> **Element lookup records**

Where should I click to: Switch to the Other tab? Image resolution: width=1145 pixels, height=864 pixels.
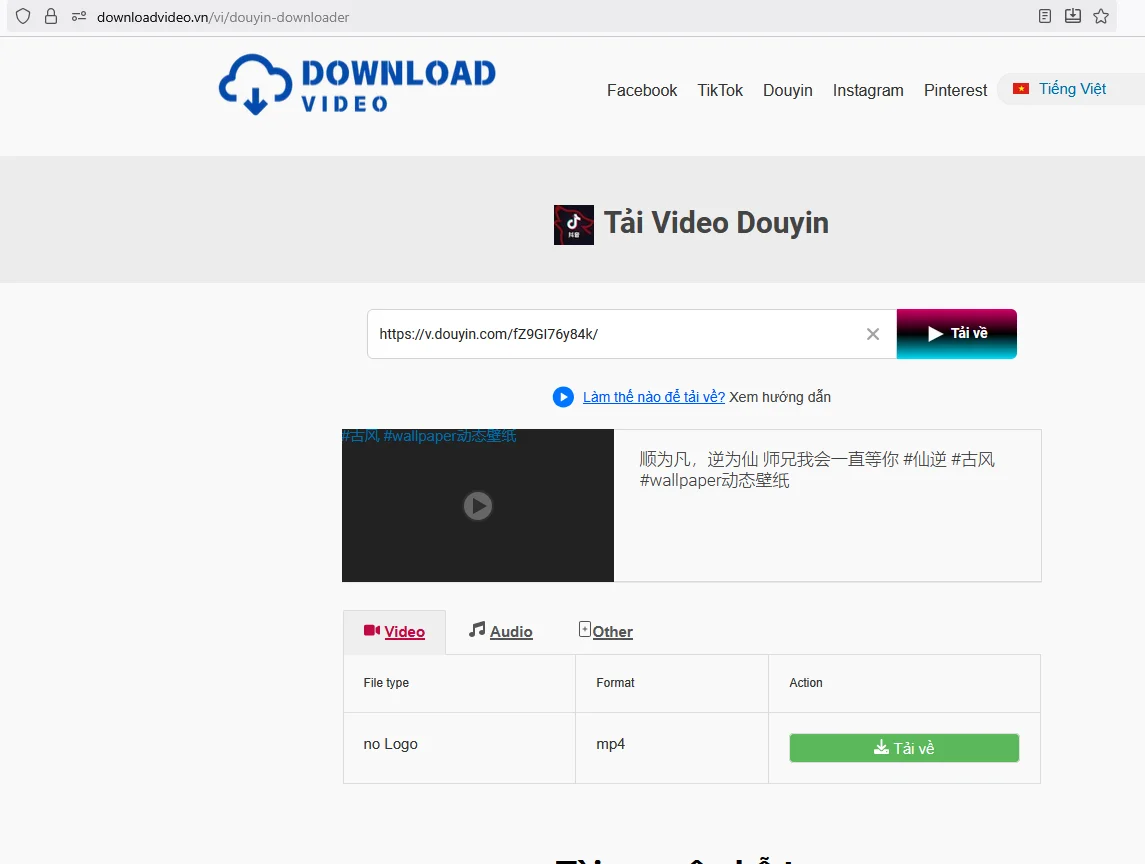pos(610,631)
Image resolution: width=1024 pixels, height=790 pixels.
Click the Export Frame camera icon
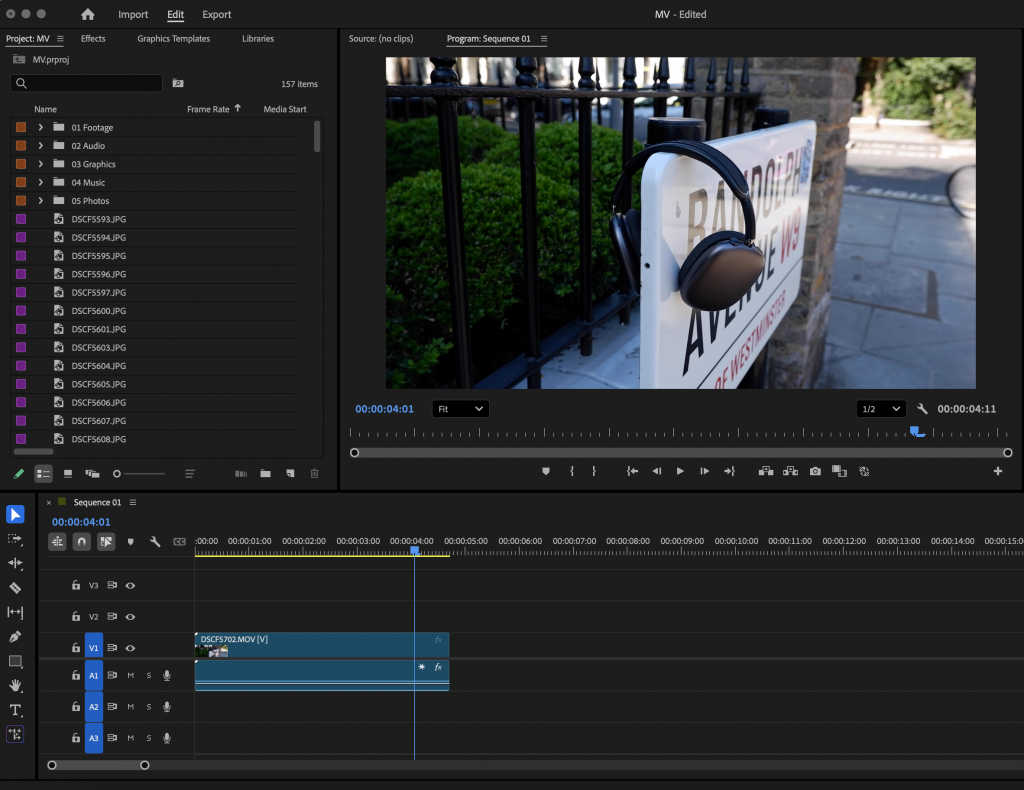point(815,471)
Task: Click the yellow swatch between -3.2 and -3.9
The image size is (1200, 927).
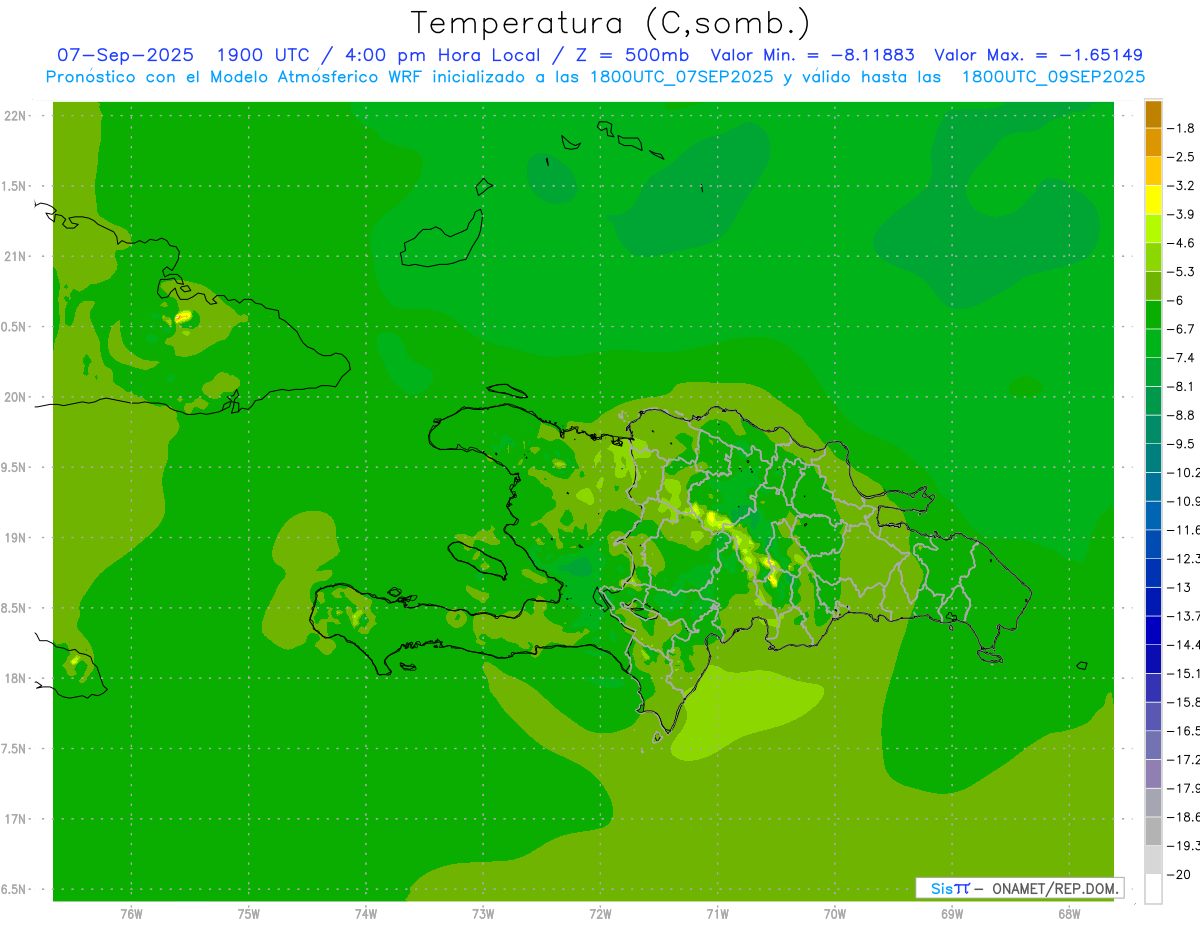Action: [1153, 200]
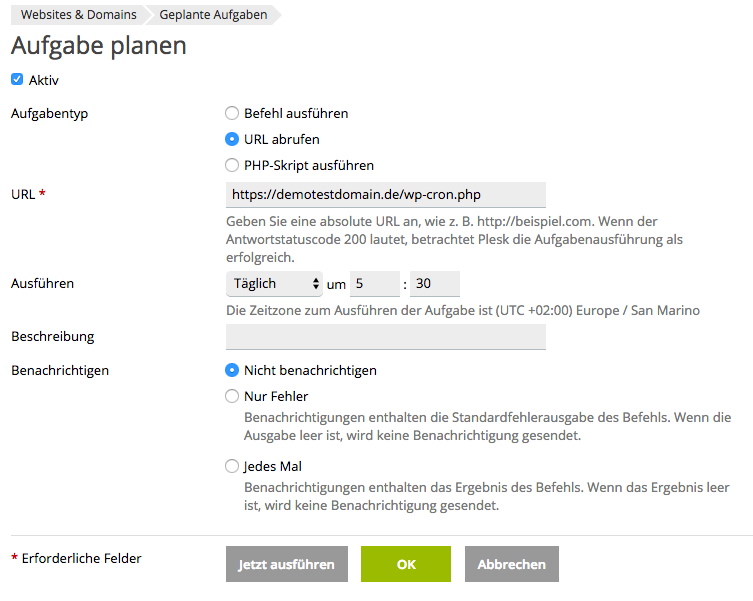Click into the URL input field
Image resolution: width=753 pixels, height=601 pixels.
click(386, 195)
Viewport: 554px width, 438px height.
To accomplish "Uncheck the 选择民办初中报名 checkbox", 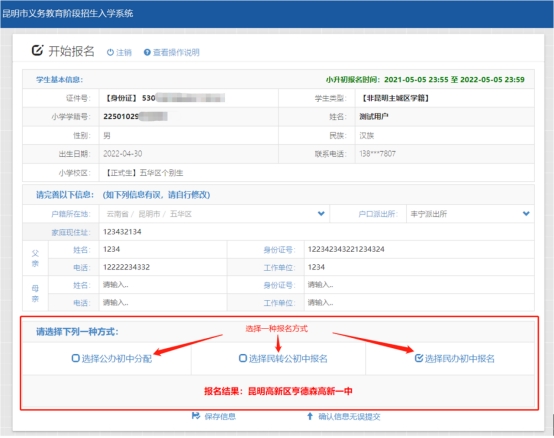I will click(419, 358).
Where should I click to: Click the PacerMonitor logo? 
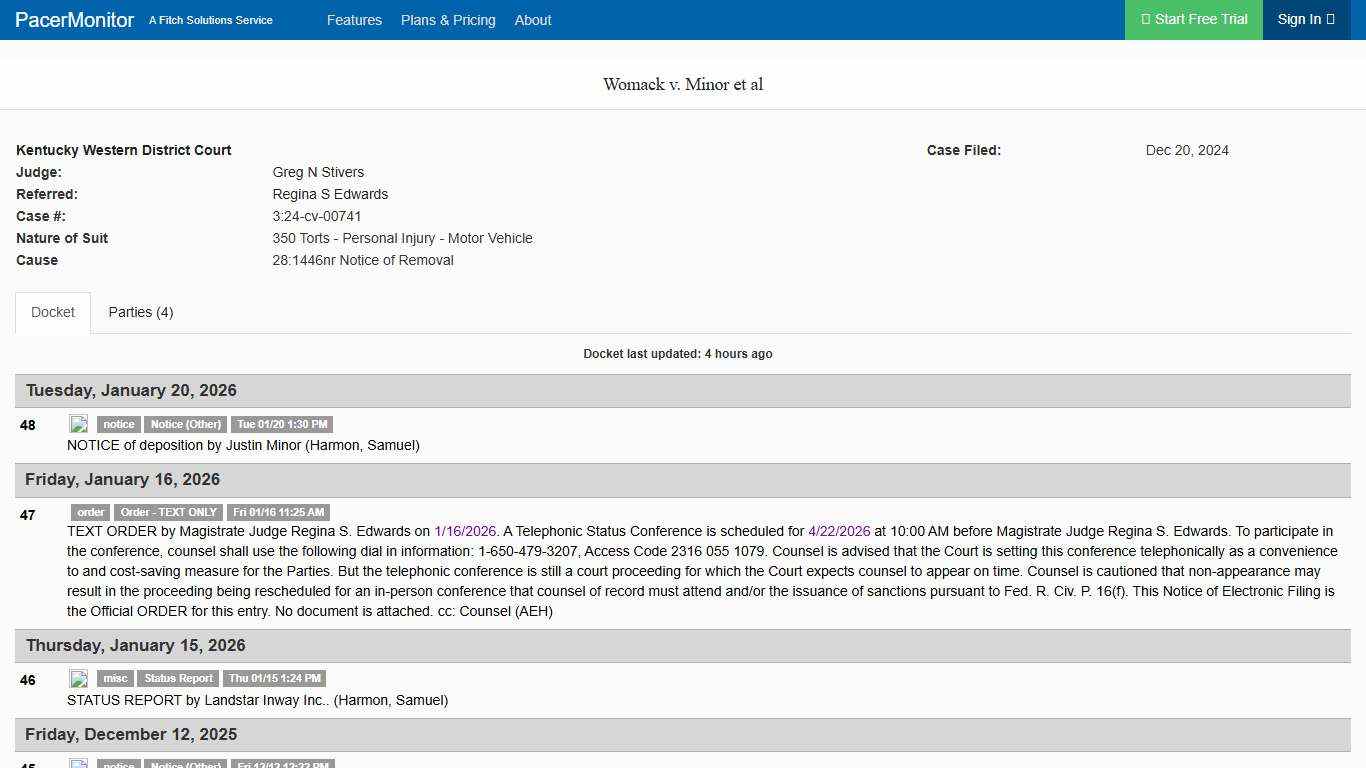coord(74,20)
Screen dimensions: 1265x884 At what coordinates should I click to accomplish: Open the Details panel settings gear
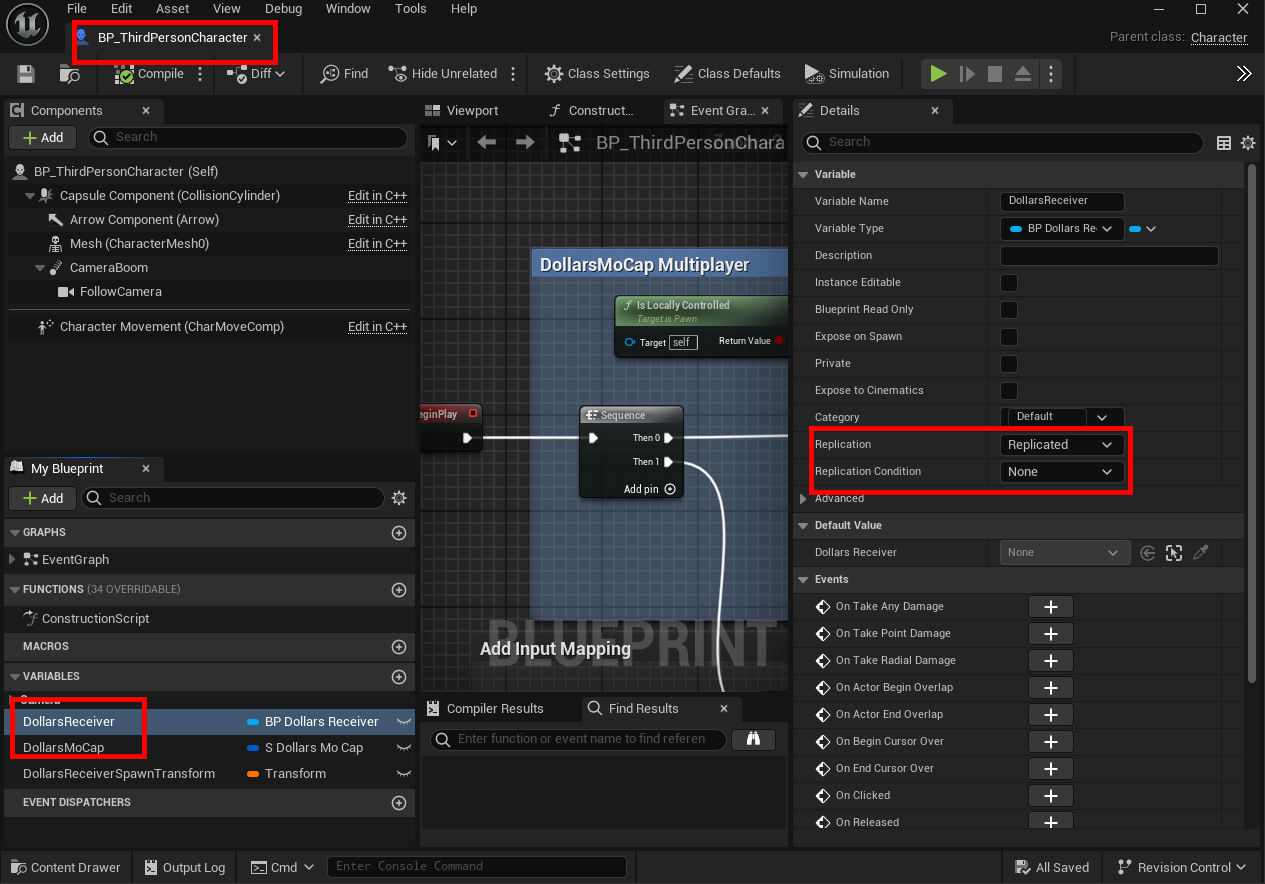click(x=1247, y=143)
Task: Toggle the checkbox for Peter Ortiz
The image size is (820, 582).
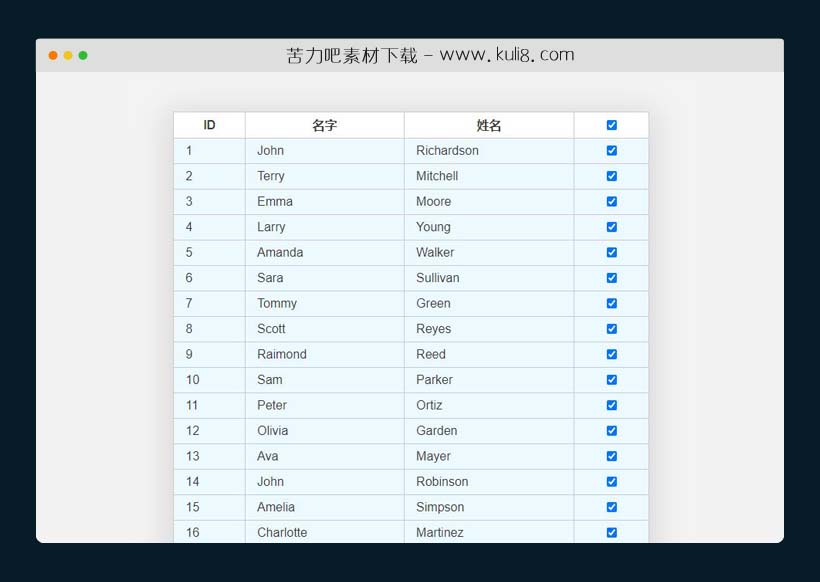Action: click(610, 405)
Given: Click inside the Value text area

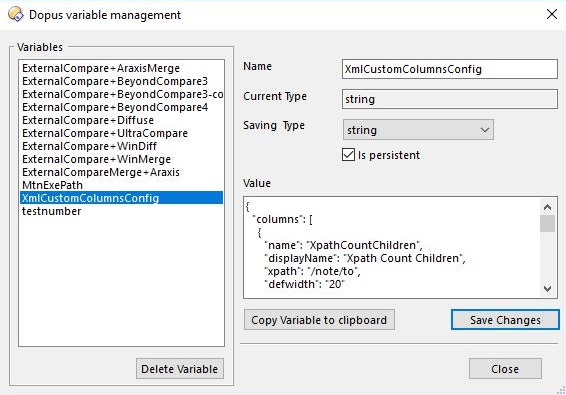Looking at the screenshot, I should (392, 248).
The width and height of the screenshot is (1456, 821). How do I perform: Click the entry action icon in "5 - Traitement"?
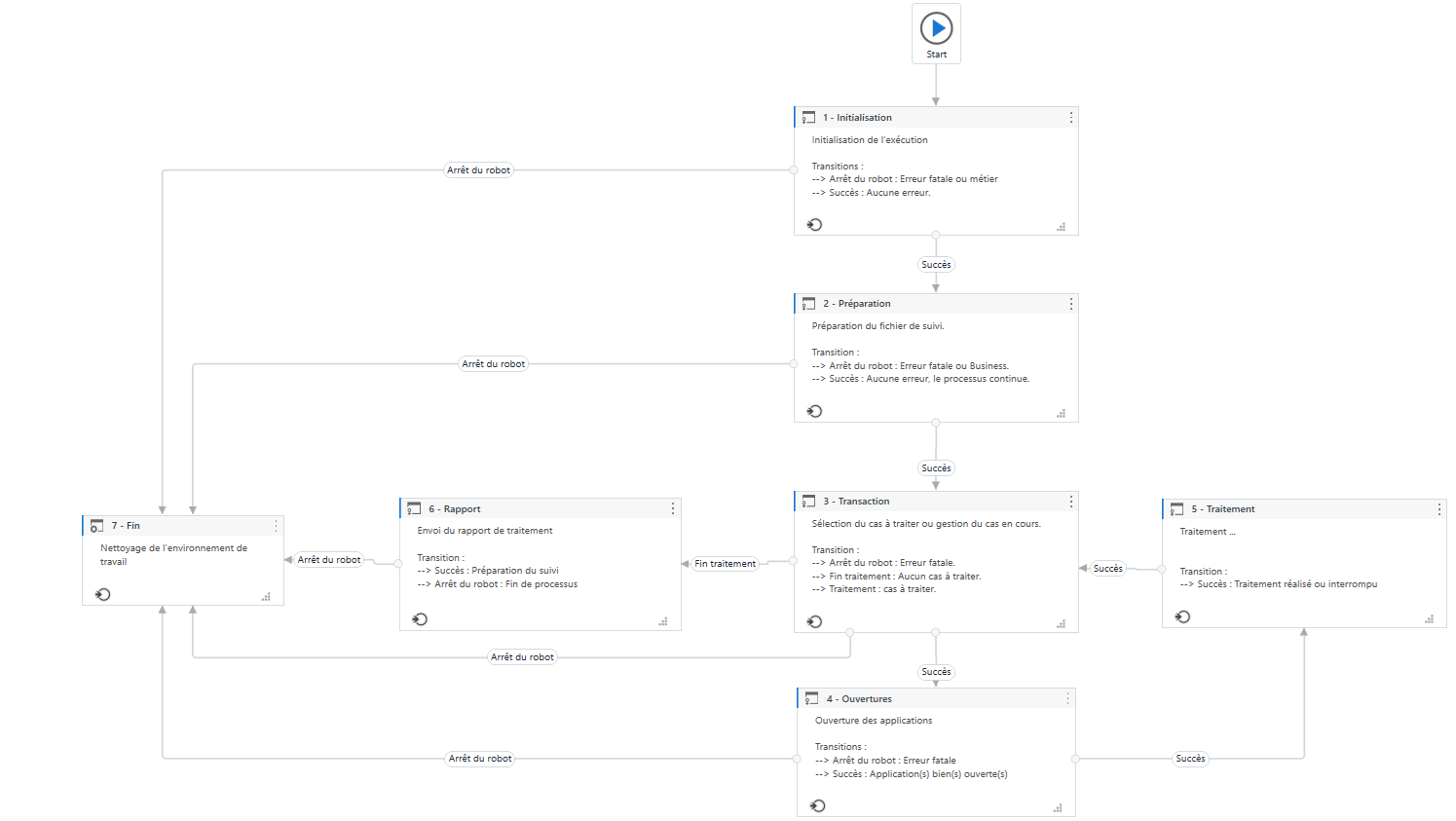coord(1182,616)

> **Work instructions**
Copy the lines of the records verbatim, starting at the line containing "Task: Click the" and ending at the line containing "click(386, 195)", with both of those lines included. Omit the pictures from your copy.

> **Solution for this problem**
Task: Click the yellow swatch between -3.2 and -3.9
The image size is (1200, 927).
Action: [1153, 200]
Click into the URL input field
Image resolution: width=753 pixels, height=601 pixels.
click(386, 195)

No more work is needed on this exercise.